◆ **WORK TASK 1**
In the article about the Home Office's Twitter guidelines, which committee was Matthew Rycroft appearing before when he spoke about the tweet?
◆ **WORK TASK 2**
Return the stretch of the Home Office Twitter article from "Appearing before the" through "civil servant continued.", copied word for word.
◆ **WORK TASK 3**
Take the article on the Home Office's revised Twitter guidelines further, picking up right after its final sentence.

◆ **DOCUMENT EXTRACT**

= Beginning of Section =

Rycroft reveals revised Twitter guidelines after Home Office’s ‘activist lawyers’ post

Perm sec says additional layers of assurance have been introduced following the tweet, which he previously said ‘should not have been used on an official government channel’
Photo: ParliamentTV/Twitter (via PoliticsHome)

By Eleanor Langford

11 Sep 2020

The Home Office’s permanent secretary has said new measures have been put in place to prevent “political” messages being shared on official accounts, after a tweet that made mention of "activist lawyers".

Matthew Rycroft told MPs that “additional layers of assurance” had been added to ensure no language was used on social media which is not “compatible with what civil servants should be using”.

The move comes after the department received backlash for posting a video with a caption that stated the current rules on deporting asylum seekers are “open to abuse… allowing activist lawyers to delay and disrupt returns.”

The tweet was later amended, but home secretary Priti Patel reignited tensions by using the phrase “activist lawyers” in a separate tweet a week later.

Appearing before the Public Accounts Committee yesterday, Rycroft said he wanted to “pay tribute” to the department’s staff who were “grappling with complex fast-moving, and sometimes divisive issues” in their work.

“On this occasion, they used in a video, which as you know came out from the Home Office Twitter account, using lines which were, in my view, political,” the senior civil servant continued.

“They’re absolutely fine for a minister or a special advisor or any other politician to use, but they weren't, in my view, compatible with what civil servants should be using.

= End of Section =

◆ **DATA RECORDS**
= Beginning of Section =

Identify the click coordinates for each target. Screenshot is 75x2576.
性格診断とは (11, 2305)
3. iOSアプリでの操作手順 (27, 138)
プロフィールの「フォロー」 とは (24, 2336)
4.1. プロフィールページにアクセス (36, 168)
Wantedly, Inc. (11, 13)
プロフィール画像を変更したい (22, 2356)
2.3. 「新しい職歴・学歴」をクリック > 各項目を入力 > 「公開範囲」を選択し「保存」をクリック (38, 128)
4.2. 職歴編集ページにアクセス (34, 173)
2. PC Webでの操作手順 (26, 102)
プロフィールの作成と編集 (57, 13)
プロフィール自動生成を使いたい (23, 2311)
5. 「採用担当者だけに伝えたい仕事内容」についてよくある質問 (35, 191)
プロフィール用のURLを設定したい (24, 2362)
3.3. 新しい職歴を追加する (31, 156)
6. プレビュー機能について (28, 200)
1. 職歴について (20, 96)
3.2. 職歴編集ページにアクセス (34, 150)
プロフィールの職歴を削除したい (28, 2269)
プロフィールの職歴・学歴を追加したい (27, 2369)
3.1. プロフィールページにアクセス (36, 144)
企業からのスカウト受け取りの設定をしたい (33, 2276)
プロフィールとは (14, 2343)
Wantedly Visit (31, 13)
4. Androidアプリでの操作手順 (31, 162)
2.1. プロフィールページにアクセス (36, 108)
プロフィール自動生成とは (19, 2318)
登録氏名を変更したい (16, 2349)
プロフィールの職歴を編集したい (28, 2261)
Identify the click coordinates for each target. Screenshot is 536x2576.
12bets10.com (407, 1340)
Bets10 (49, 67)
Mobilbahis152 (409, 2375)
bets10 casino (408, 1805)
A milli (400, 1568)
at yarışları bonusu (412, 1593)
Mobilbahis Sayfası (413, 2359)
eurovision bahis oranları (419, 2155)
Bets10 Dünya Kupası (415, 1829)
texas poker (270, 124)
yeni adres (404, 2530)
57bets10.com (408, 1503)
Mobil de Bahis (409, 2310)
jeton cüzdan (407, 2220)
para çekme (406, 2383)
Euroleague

= End of Section =

◆ **OUTPUT 1**
The Public Accounts Committee.

◆ **OUTPUT 2**
Appearing before the Public Accounts Committee yesterday, Rycroft said he wanted to “pay tribute” to the department’s staff who were “grappling with complex fast-moving, and sometimes divisive issues” in their work.

“On this occasion, they used in a video, which as you know came out from the Home Office Twitter account, using lines which were, in my view, political,” the senior civil servant continued.

◆ **OUTPUT 3**
“So that was why, having been brought to my attention, I decided that it shouldn't be used from a Home Office account.”

Asked by home affairs select committee chair Yvette Cooper – who joined the committee’s Zoom session with Rycroft – who had approved the message, Rycroft added: “It had been produced by civil servants in the Home Office press office, but using lines which would have been created in part by special advisers.”

And, setting out the measures currently in place, he continued: “First of all, every civil servant needs to know what the civil service code says. They need to understand what it means for each of them in their own roles. Each line manager needs to check that everyone working for them has got that understanding.

“In relation to the press office, in particular, there are additional layers of assurance to check before anything goes out that no such inadvertent error is about to happen again.

“And those checks are in places, but there's an extra level of checks which is now in place to ensure that it doesn't happen again.”

Eleanor Langford is a reporter for CSW's sister title PoliticsHome, where a version of this story first appeared.